You can check the health of a Persistent Disk or Google Cloud Hyperdisk volume by reviewing the disk performance status metric. This metric indicates whether the disk's performance is potentially affected by adverse events within Compute Engine.
An issue affecting the disk performance status might also be visible in your project's Personal Service Health (PSH) dashboard or the Google Cloud Service Health dashboard.
This document discusses the disk performance status and how to use it to troubleshoot performance issues.
When to check a disk's health
If you notice a performance issue with a disk, check the disk's health by reviewing the disk performance status metric. The disk performance status metric is updated every minute and represents disk performance over the entire previous minute. For steps to check the disk's health, see view disk performance status.

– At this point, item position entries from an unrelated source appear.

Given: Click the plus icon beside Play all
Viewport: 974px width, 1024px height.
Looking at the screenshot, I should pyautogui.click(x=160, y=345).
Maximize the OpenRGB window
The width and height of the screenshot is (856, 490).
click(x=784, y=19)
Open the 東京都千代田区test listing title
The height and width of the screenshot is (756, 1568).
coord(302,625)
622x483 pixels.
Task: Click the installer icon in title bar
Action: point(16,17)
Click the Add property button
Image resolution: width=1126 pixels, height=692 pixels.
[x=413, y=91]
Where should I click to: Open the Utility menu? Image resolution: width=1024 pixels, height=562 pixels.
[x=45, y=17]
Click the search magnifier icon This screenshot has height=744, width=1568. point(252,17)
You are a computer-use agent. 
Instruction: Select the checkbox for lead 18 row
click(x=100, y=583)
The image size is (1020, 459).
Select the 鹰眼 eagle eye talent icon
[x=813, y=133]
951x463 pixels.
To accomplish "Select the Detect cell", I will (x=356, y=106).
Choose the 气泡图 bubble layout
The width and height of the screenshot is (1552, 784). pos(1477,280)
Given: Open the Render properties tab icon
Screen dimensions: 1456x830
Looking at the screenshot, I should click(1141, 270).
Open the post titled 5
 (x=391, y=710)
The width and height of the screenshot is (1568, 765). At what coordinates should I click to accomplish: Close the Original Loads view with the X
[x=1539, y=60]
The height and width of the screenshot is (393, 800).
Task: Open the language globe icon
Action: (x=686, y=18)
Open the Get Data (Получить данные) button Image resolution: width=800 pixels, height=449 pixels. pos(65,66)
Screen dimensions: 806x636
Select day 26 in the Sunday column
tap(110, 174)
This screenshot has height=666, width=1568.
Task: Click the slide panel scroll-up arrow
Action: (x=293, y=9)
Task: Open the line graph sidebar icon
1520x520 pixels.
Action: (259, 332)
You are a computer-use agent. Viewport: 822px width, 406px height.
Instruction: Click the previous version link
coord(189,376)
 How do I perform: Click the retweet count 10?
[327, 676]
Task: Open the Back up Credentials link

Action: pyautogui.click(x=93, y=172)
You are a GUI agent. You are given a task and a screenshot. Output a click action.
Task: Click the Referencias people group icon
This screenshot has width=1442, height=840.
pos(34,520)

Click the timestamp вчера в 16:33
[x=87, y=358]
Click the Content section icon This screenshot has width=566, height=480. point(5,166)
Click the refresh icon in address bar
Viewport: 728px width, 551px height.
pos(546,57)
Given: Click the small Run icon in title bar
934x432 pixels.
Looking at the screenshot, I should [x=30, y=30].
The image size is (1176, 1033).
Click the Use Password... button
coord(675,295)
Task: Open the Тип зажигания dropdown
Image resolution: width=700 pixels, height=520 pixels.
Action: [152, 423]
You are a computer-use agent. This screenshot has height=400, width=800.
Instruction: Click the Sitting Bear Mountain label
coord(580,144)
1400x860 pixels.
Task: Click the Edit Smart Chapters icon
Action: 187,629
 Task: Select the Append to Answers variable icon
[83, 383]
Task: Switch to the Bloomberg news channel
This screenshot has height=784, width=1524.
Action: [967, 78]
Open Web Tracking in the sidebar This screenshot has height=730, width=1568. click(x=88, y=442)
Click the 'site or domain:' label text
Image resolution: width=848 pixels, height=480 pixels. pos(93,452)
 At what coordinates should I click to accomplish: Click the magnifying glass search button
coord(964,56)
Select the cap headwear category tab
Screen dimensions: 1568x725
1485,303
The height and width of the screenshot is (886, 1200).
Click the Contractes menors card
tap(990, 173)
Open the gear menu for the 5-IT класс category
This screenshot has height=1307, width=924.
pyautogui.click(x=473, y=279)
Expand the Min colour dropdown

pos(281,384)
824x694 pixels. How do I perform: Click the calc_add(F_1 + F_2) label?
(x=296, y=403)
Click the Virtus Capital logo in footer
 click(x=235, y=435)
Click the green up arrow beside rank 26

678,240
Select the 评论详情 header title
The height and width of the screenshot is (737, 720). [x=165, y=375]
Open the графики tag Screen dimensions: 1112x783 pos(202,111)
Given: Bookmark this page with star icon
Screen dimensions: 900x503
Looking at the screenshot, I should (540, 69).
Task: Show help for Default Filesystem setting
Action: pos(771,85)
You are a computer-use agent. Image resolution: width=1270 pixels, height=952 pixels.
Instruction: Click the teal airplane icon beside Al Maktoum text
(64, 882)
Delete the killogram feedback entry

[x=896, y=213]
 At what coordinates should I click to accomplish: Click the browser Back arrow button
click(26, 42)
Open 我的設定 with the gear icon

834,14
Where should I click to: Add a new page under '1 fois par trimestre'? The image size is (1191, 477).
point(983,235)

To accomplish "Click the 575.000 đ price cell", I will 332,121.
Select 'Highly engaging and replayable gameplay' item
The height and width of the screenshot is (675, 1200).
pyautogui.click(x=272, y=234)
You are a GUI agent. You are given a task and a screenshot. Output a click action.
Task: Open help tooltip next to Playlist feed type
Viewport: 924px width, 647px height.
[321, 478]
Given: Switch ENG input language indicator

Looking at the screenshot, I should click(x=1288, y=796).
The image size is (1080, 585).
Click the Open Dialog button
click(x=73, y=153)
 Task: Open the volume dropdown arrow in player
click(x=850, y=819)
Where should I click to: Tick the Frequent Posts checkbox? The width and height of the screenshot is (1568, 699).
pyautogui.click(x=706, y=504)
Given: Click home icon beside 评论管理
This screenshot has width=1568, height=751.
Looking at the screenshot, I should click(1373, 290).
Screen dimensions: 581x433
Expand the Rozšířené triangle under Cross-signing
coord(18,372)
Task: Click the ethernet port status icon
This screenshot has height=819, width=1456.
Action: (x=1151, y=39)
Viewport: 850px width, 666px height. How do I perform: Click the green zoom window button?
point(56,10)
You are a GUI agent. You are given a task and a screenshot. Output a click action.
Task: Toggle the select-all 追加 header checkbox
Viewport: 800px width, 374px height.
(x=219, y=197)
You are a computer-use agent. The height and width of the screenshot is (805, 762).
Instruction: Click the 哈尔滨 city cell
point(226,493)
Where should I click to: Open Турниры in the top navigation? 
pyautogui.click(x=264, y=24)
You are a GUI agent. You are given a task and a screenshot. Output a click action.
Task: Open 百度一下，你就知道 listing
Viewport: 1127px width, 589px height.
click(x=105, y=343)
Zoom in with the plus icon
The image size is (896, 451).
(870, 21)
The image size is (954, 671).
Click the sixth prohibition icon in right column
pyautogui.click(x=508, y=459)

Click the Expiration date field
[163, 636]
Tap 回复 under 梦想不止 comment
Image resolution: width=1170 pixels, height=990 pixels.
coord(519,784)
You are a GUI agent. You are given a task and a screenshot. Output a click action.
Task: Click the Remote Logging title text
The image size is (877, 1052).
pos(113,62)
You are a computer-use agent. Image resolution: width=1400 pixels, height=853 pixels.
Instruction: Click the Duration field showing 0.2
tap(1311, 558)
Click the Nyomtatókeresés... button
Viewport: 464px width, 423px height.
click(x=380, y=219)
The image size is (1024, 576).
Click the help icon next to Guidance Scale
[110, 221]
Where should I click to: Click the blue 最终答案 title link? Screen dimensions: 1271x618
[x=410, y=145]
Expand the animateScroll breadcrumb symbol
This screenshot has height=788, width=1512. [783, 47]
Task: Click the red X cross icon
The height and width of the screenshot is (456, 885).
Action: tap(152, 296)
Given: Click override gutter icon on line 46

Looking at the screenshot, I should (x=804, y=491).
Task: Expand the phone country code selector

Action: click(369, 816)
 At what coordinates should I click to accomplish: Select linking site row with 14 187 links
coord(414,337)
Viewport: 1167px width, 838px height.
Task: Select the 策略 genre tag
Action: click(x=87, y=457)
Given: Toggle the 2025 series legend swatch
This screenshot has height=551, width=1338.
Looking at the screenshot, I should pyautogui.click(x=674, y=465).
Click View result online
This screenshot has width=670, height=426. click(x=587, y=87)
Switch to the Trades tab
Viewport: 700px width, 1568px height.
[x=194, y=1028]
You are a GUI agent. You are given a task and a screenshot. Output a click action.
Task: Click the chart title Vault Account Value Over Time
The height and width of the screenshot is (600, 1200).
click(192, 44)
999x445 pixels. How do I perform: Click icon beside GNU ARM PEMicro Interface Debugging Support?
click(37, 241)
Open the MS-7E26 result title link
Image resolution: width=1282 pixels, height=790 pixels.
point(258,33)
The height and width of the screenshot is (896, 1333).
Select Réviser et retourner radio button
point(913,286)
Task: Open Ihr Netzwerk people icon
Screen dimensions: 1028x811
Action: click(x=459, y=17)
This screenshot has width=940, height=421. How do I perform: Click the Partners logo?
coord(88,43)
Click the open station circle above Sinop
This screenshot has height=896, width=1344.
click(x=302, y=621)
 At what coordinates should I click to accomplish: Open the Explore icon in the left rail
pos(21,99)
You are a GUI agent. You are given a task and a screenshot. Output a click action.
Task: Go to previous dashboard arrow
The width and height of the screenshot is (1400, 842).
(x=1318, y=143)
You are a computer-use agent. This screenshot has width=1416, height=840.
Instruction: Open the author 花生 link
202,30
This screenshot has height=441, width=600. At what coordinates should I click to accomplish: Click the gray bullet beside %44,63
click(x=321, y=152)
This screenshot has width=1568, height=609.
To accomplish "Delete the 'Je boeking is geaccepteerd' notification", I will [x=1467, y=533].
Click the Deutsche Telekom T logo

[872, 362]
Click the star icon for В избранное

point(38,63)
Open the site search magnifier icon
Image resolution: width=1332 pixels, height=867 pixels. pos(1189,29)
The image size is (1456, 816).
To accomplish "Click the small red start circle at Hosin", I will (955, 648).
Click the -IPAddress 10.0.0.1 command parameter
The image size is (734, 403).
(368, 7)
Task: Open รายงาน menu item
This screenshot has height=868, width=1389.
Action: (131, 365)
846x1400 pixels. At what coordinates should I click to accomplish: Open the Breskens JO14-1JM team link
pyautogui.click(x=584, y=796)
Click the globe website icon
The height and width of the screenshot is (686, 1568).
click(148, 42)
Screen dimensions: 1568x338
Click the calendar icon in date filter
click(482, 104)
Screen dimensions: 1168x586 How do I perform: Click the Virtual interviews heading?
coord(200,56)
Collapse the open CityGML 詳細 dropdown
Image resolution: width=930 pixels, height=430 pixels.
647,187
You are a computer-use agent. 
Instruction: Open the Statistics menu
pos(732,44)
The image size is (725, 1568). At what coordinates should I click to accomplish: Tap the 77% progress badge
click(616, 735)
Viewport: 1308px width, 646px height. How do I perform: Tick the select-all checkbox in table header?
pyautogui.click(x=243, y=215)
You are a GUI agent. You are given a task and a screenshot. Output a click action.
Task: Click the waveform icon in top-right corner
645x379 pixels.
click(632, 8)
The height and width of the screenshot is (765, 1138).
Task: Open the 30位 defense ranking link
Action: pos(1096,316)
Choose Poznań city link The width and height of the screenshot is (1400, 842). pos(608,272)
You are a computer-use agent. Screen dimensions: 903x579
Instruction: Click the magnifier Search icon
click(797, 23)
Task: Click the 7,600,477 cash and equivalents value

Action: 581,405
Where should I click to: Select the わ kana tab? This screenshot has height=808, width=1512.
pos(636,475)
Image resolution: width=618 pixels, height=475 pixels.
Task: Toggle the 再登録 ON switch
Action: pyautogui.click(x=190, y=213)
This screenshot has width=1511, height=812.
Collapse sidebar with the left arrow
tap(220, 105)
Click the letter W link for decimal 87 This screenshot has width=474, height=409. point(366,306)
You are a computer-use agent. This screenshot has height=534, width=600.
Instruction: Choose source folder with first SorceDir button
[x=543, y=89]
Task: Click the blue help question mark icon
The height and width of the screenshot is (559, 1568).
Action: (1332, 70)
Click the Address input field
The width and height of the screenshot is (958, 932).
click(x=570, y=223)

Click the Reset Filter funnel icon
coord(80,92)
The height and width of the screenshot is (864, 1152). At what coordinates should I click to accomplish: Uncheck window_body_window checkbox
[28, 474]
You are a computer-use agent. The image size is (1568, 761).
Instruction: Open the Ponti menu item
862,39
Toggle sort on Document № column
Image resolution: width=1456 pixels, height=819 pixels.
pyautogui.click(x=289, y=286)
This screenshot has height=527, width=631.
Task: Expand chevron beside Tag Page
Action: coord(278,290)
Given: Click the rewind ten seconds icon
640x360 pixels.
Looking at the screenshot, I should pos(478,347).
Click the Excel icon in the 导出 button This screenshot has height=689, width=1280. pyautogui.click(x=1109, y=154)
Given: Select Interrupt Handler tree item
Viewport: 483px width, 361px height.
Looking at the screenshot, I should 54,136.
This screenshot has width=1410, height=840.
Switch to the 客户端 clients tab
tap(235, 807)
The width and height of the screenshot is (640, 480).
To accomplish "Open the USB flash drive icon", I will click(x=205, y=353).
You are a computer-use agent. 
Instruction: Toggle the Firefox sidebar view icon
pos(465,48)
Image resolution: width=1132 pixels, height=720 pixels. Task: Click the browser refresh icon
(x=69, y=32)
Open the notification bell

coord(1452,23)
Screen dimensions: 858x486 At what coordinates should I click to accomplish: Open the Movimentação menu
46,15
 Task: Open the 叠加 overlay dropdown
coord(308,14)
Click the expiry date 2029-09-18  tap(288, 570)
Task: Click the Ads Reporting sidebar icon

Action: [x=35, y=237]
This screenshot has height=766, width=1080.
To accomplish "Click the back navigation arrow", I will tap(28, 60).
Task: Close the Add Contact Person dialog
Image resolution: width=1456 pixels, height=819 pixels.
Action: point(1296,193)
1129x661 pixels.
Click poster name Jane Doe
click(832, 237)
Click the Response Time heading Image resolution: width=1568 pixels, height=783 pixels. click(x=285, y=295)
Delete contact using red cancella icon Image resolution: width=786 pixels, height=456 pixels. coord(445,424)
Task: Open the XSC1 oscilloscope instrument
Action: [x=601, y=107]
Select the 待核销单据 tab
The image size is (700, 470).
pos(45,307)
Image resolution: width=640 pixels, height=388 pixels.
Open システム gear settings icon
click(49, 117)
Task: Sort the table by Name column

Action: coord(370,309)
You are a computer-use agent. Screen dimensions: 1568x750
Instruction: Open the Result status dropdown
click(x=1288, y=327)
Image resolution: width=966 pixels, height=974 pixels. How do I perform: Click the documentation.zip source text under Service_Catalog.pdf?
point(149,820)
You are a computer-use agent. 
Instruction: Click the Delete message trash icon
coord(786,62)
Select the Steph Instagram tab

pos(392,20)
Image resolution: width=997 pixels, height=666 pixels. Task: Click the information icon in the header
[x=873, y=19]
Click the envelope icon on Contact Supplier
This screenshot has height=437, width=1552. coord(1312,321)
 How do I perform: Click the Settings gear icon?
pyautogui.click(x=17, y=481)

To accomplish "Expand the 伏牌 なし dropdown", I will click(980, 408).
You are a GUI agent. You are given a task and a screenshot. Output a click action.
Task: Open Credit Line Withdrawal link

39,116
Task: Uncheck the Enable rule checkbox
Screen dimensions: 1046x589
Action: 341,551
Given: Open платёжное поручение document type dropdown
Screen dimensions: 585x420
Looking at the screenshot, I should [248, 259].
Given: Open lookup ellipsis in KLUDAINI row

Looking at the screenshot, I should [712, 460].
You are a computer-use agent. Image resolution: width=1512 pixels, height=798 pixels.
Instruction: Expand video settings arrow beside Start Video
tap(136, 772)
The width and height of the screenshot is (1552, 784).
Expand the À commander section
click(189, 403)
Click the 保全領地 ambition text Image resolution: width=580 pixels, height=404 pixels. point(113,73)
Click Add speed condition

The following table summarizes the possible values of the disk performance status.
Status | Meaning |
---|---|
Healthy |
Disk performance is as expected. |
Degraded |
You might temporarily observe higher than expected I/O latency. |
Severely degraded |
High I/O latency or other errors are occurring. |
If the performance status isn't Healthy
, see Understand each status
for next steps.
If the performance status is Healthy
, the disk is functioning normally and you
need to check for other causes for the performance issue.
You should check for application or operating system errors and make sure your
disk is optimized correctly. For optimization guidelines,
see Optimize Hyperdisk
and Optimize Persistent Disk.
How the disk health relates to other disk performance metrics
The disk's health as indicated by the performance status metric shows the
internal status of the disk from Google's perspective. If a disk's status is
Degraded
or Severely Degraded
, the root cause is always within the
Compute Engine infrastructure.
You generally can't change a disk's health by modifying the workload. However, in rare cases, a change to the workload might trigger an internal issue, so it might be possible to mitigate an issue by modifying the workload.
To learn about the other available disk performance metrics, see Review disk performance metrics.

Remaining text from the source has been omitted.